**The records:**
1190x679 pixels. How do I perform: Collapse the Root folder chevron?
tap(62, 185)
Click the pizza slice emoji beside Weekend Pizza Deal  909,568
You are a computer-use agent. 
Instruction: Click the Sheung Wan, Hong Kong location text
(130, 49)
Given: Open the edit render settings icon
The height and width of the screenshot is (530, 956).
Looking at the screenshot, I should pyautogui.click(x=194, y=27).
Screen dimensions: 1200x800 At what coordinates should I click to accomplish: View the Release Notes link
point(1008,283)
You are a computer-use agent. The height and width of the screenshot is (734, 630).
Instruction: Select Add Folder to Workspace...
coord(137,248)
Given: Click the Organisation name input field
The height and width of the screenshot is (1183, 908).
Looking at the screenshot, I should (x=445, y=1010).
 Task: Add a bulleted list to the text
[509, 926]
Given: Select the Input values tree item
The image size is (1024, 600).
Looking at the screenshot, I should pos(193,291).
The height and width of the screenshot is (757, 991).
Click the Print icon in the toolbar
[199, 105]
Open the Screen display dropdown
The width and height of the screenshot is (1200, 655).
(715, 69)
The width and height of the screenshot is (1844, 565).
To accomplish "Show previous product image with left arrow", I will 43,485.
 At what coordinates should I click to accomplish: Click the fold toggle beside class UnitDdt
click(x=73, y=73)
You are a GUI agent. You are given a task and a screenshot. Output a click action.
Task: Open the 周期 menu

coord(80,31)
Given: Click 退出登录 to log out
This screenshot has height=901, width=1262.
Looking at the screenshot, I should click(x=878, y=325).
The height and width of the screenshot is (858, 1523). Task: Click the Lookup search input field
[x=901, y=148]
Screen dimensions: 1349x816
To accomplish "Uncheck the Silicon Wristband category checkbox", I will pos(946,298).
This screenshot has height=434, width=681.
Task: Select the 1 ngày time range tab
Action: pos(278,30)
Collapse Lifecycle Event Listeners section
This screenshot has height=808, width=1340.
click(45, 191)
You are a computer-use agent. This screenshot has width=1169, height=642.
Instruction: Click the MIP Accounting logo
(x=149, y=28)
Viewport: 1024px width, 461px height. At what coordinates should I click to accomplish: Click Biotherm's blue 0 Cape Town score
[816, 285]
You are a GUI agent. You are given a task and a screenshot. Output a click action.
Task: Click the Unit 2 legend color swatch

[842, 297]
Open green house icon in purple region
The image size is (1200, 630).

**Instructions for the task:**
Check every line of the data above for the string "computer", and copy those that have it.

**Completed task:**
You are a computer-use agent. 
You are a computer-use agent. The height and width of the screenshot is (734, 630).
You are a computer-use agent. This screenshot has width=1169, height=642.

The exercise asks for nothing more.